Do I Need an Agent?

The “Your Questions Answered” Series


I would love to hear more advice about finding an agent or if we really need one.

I’m planning to teach a Zoom course on this topic through ACFW on September 18. Here is their link: ACFW conference.

If you are planning to attend, I’d love to see you there. The conference offers, for a reasonable cost, many excellent classes and chances to connect with editors and agents.

As for my class in particular, here is the course description:

With many publishing options available in today’s market, the author’s path from publishing that first book to becoming an established author may not seem as obvious as in the past. Authors need a friend in the industry to navigate this market. That friend is your literary agent. Find out more about why you need an agent, how to get an agent, and what to expect once you sign with an agent. This workshop will lean heavily toward a Q&A format, so be ready with your most burning question! 

In the meantime, briefly:

  1. If you want to break into a traditional publishing house, working with an agent is instrumental.
  2. If you are already working with a traditional publisher and would like career management, as well as someone to take care of the type of work you don’t want to do so you can have time to write, an agent is a tremendous help.
  3. An agent guides your career and identifies pitfalls in contracts. We handle all those sensitive negotiations so you don’t have to.
  4. Agents know about opportunities most writers don’t see and can let you in on those.
  5. Once you decide on working with an agent, investigate agents by visiting their websites and getting recommendations from your friends. Often we’ll pay close attention to a client’s suggestion. Following blogs like ours also helps you get to know us better.

For the entire series, click here: “Your Questions Answered.”

21 Responses to Do I Need an Agent?

  1. Avatar
    Glenda August 27, 2020 at 5:27 am #

    Hi, Tamela-

    What a relief for this aspiring author to know that literary agents are friends who guide authors on the “not so obvious path” to publishing.

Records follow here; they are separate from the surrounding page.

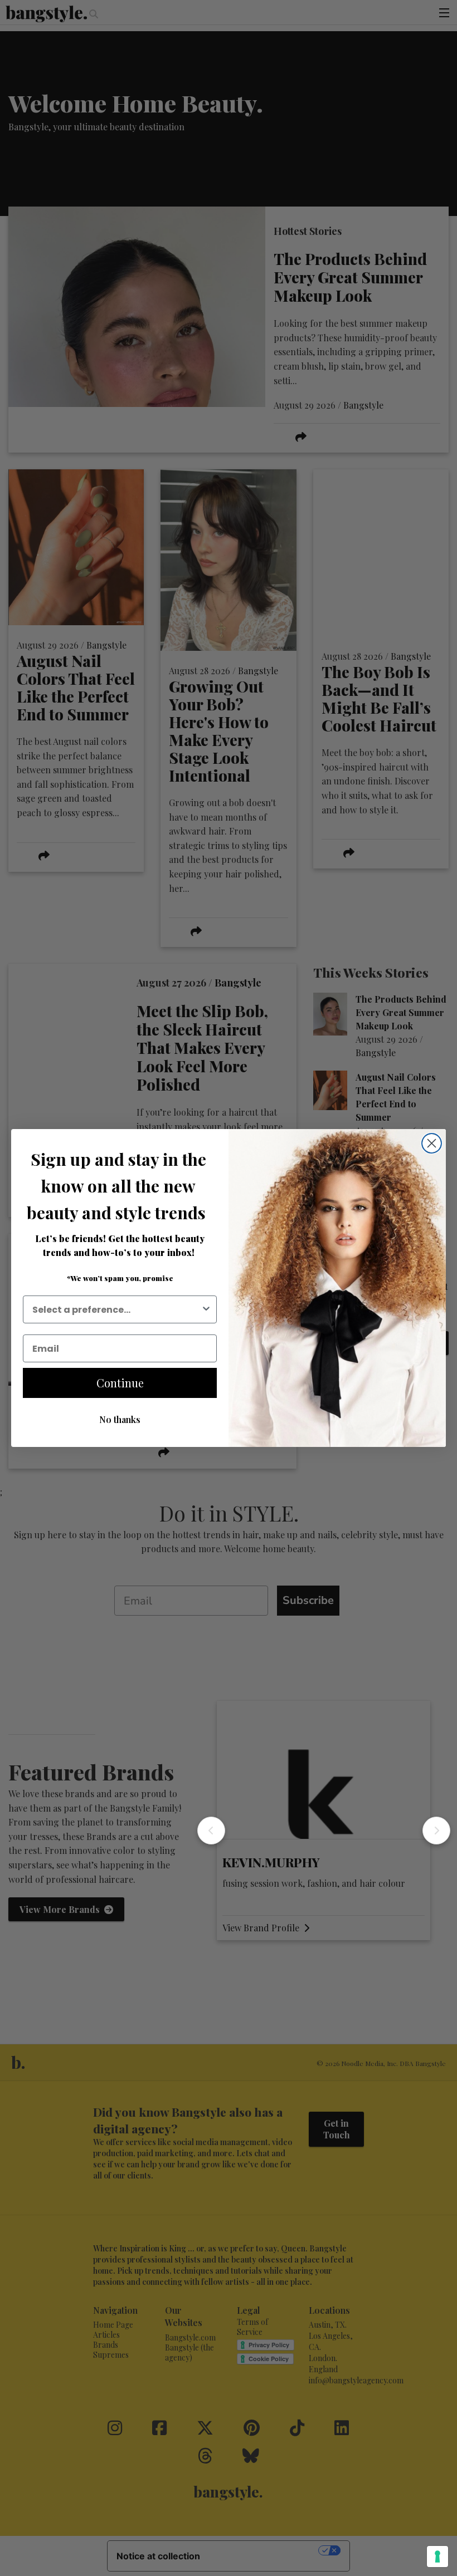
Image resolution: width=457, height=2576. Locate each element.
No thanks (119, 1419)
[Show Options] (206, 1309)
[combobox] (116, 1309)
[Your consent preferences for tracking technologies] (437, 2556)
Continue (120, 1382)
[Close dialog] (431, 1143)
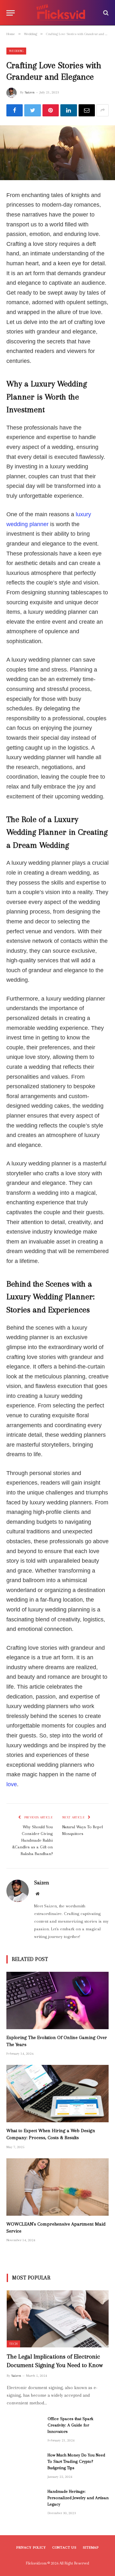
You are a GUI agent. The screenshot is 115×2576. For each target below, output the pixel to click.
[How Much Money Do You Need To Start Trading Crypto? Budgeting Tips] (24, 2463)
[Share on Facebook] (14, 110)
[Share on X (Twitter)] (32, 110)
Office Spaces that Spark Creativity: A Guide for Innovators (70, 2425)
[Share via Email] (87, 110)
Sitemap (91, 2547)
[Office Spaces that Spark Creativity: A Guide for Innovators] (24, 2427)
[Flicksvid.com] (60, 13)
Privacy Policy (31, 2547)
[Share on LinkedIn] (68, 110)
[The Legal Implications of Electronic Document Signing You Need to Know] (58, 2318)
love (11, 1784)
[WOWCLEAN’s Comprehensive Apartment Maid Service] (57, 2187)
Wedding (16, 51)
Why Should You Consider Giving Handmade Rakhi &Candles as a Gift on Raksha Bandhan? (32, 1840)
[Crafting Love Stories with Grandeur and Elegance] (57, 152)
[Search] (105, 13)
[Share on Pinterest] (50, 110)
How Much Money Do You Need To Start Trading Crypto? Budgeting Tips (76, 2461)
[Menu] (10, 13)
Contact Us (64, 2547)
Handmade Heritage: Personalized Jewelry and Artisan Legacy (78, 2497)
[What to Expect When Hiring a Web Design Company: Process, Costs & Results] (57, 2093)
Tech (13, 2344)
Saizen (29, 92)
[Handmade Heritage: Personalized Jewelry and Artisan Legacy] (24, 2500)
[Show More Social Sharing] (102, 110)
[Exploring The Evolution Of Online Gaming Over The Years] (57, 2000)
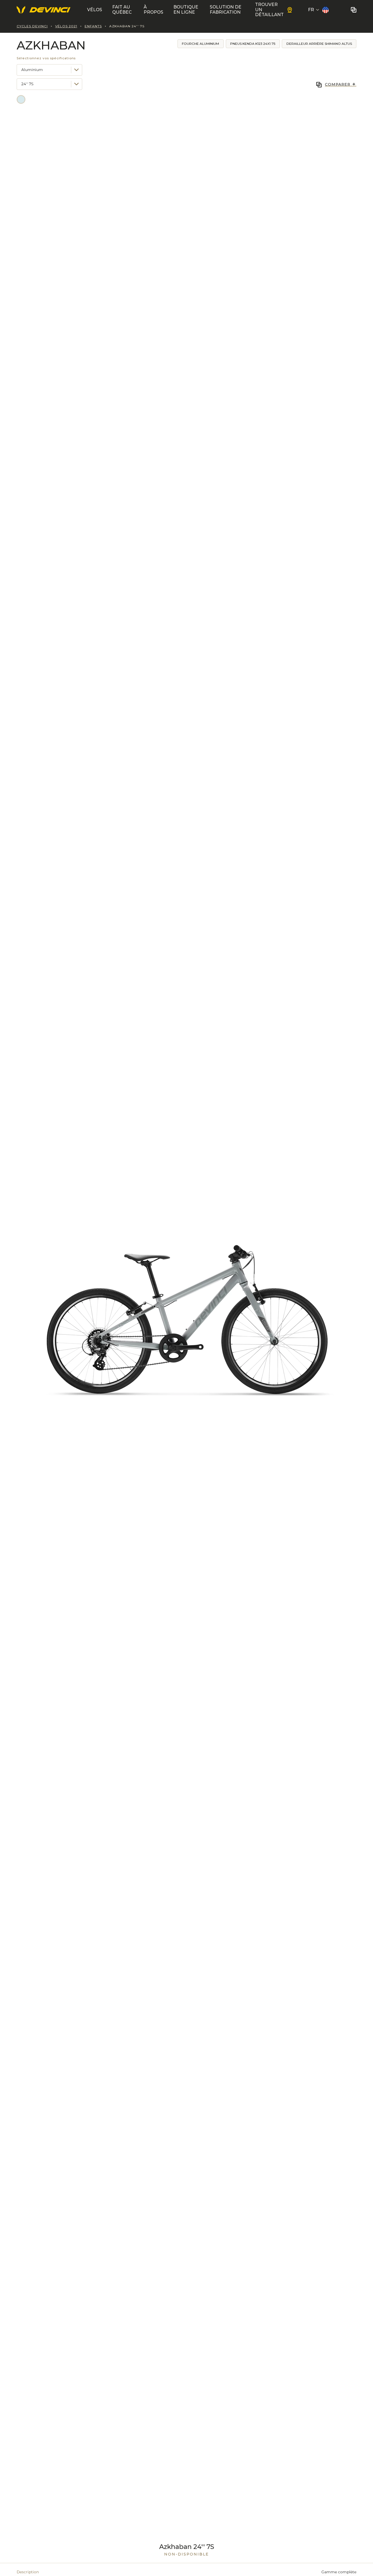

    I’m so grateful for this website. 🙂

  2. Avatar
    Sheri Dean Parmelee, Ph.D. August 27, 2020 at 5:33 am #

    Tamela, I think of having a literary agent as being like hiring a real estate agent. You are the professional who knows a lot of information that I simply don’t have access to. How many times do we see folks trying to sell their own home and it isn’t until they get a professional involved that the house finally sells? Same thing, I would argue.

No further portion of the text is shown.